Condenado a 181 anos de prisão por 48 estupros de 37 pacientes, o ex-médico Roger Abdelmassih, de 74 anos, deve deixar a penitenciária em Tremembé (SP) para cumprir prisão domiciliar. A decisão foi tomada pelo ministro Ricardo Lewandowski, do STF (Supremo Tribunal Federal), na sexta-feira (29), atendendo pedido feito em habeas corpus pela defesa do ex-médico.

Os advogados do ex-médico alegaram que a decisão de mantê-lo preso pela falta de tornozeleira eletrônica configurava constrangimento ilegal.

Não é a primeira vez que ele consegue ir para a casa, após a condenação.
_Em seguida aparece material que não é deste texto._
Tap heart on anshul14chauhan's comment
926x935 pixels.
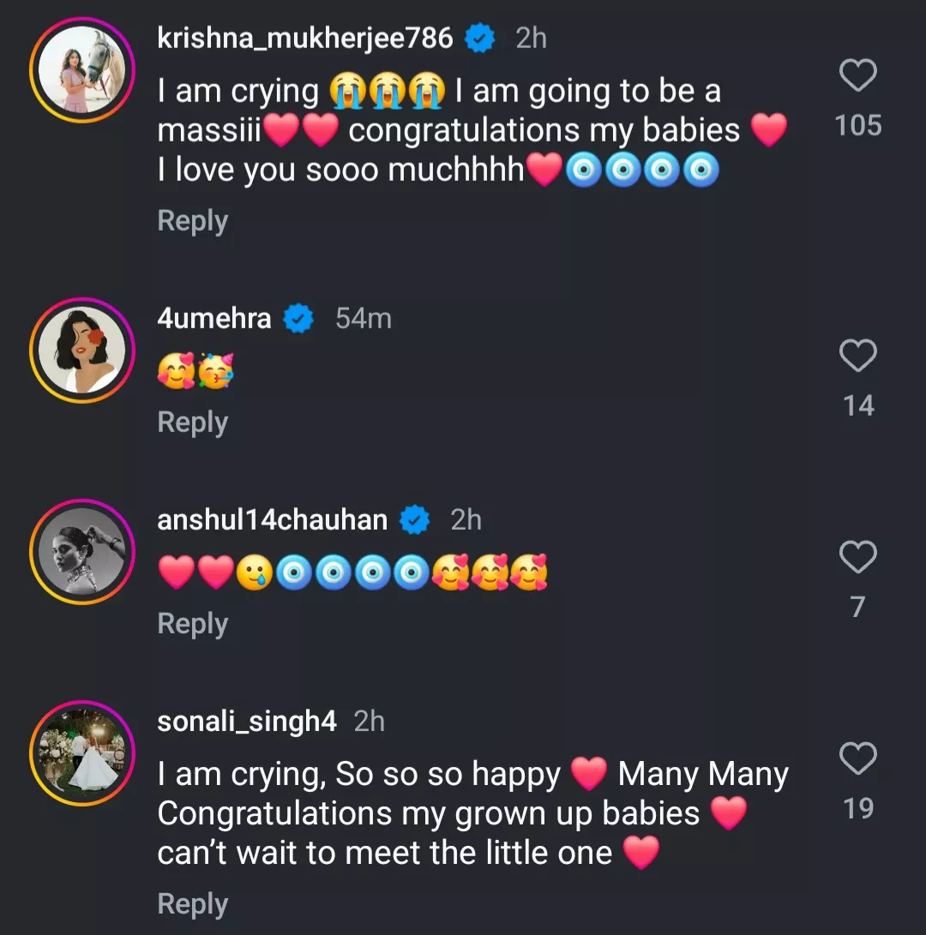(x=857, y=557)
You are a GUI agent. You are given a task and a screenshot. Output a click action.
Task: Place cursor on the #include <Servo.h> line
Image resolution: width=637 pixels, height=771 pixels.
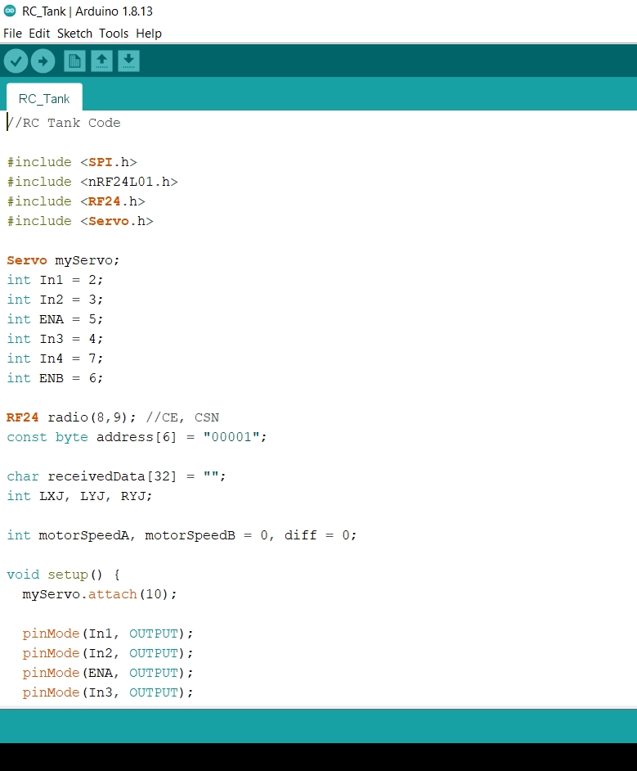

De acordo com o site do jornal Folha de S. Paulo, o ex-médico teve o direito à prisão domiciliar cassado pelo Tribunal de Justiça no dia 17 de agosto.

Desta vez, Lewandowski considerou que durante o período de prisão domiciliar Abdelmassih não cometeu nenhum ato que quebrasse a confiança depositada nele pelo poder Judiciário. Para o ministro, o ex-médico não pode suportar o ônus por um problema do Estado no fornecimento de equipamentos de monitoramento eletrônico.

O ministro também levou em conta o quadro médico do preso. No habeas corpus, os advogados de Abdelmassih argumentaram que ele se encontra “extremamente debilitado, inclusive incapaz de deambular sozinho, dependendo da utilização de cadeiras de rodas e do auxílio de terceiros para realizar suas necessidades básicas”.